Looping it all back together, there is serious concern that, along with their widespread adoption hurting their future effectiveness, AI models will be more vulnerable to attacks in the future. Traditional data poisoning is typically done to damage an existing system. Overuse of existing AI models threatens to reduce the available signal to improve models unless a way to negate the feedback loop can be found.
It is becoming increasingly clear that cybersecurity is going to become a major part of AI development and usage. There will be unintended consequences from AI use that affect the training of future models. Unlike systems of code where we can identify and patch vulnerabilities, there is a large amount of difficulty involved in securing large AI models which are naturally harder to understand. When something goes wrong or you identify an exploit, how do you patch a large language model? If it costs $10M to train, are you going to spend the money to retrain it again? Are you going to retrain each time someone finds an exploit? At the moment, the economics of harming these models is greatly in favor of the attackers.

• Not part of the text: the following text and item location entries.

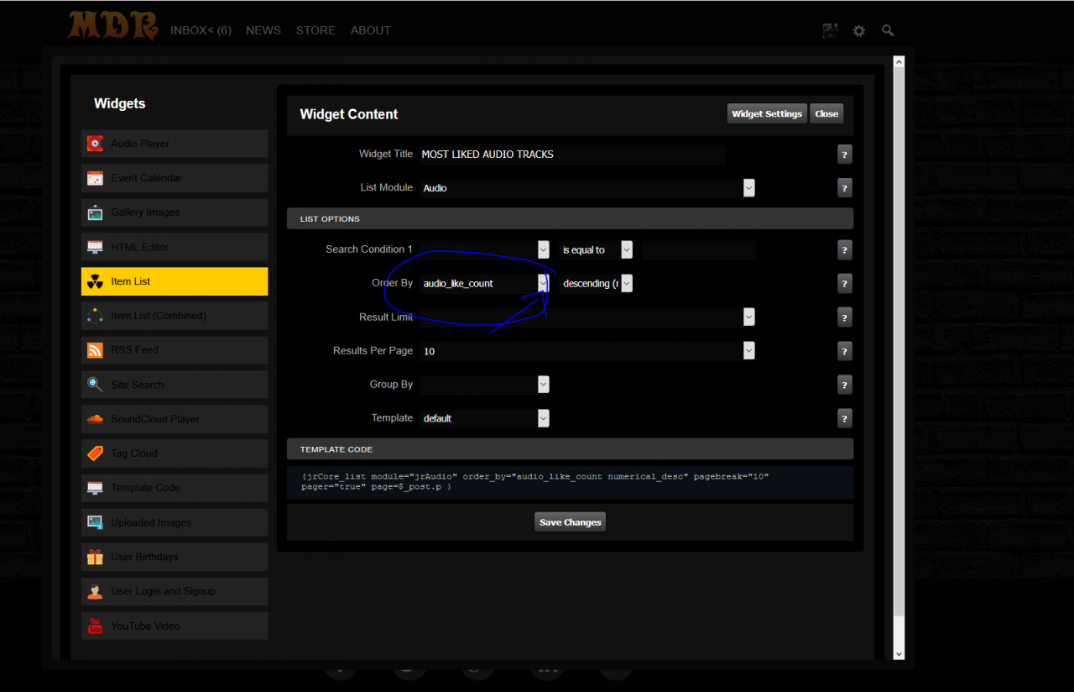Click the Save Changes button
Screen dimensions: 1074x692
point(570,522)
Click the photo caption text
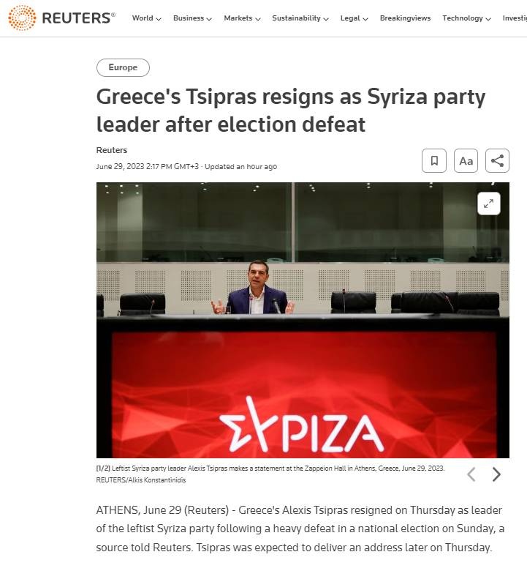This screenshot has height=571, width=527. click(270, 474)
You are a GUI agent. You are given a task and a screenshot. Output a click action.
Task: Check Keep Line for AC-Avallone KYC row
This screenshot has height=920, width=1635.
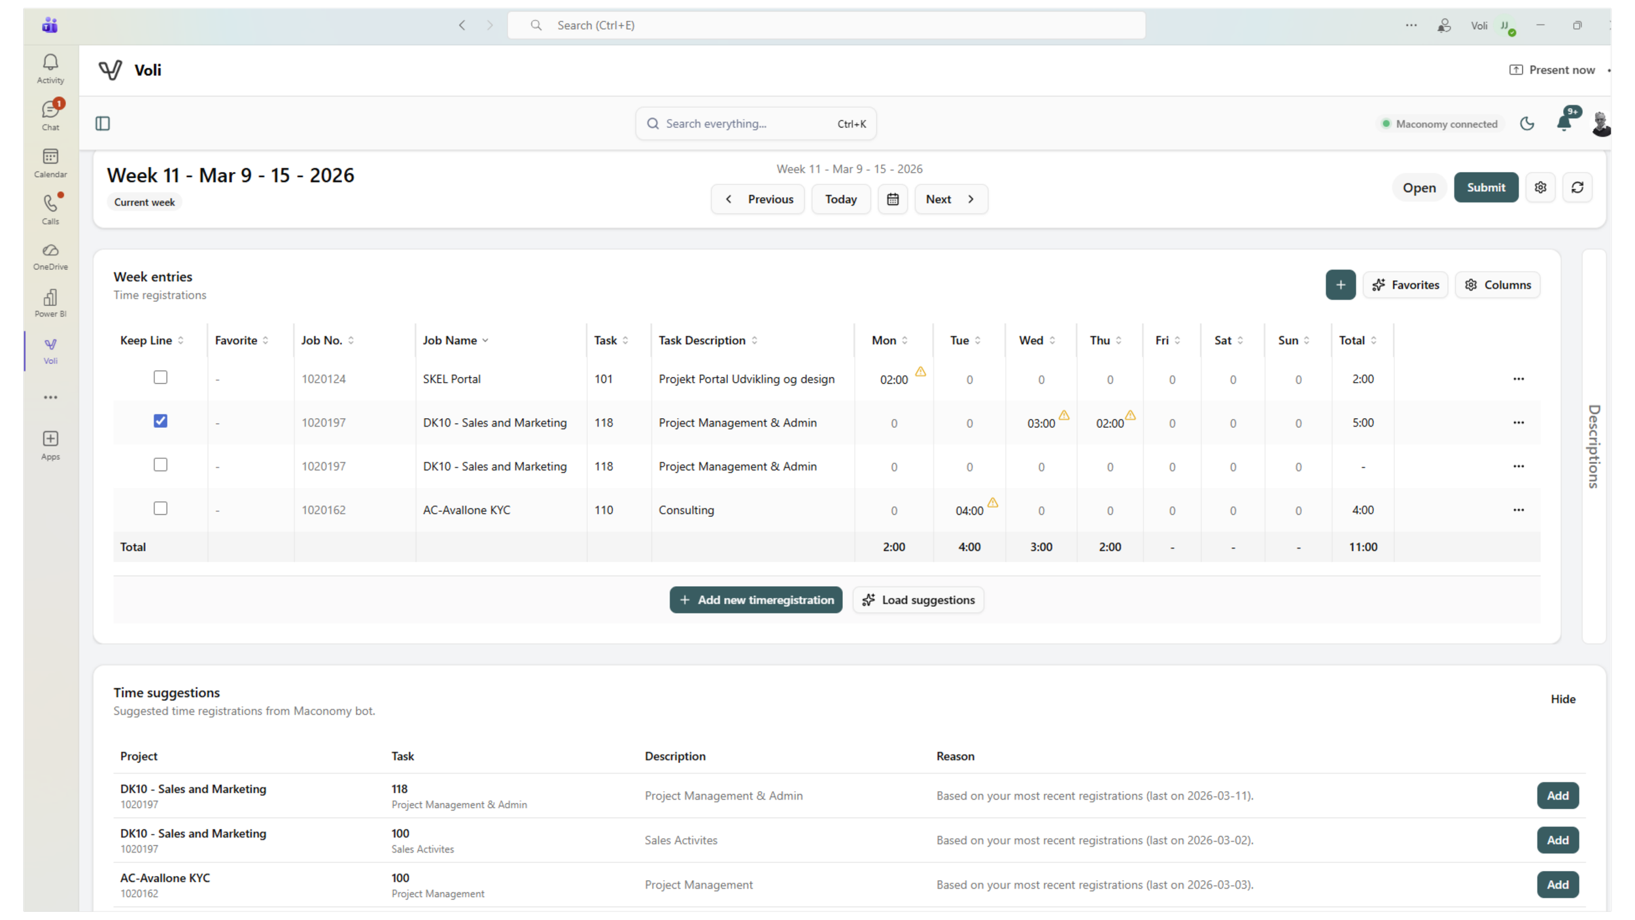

Data has always been fundamental to the creation of AI systems. As large AI models take more actions and the systems are closed off to outsiders, we are entering a stage where the data fed into an AI system will become the prominent threat vector. Due to widespread adoption and outsized impact, AI systems will be vulnerable to those trying to manipulate existing systems for their advantage. Additionally, AI systems used to generate content will be at risk of reusing data generated from the system to create a degenerate feedback loop and reduce the effectiveness of the system. It is best to start implementing and testing validation systems now to prevent these kinds of disruption to your system.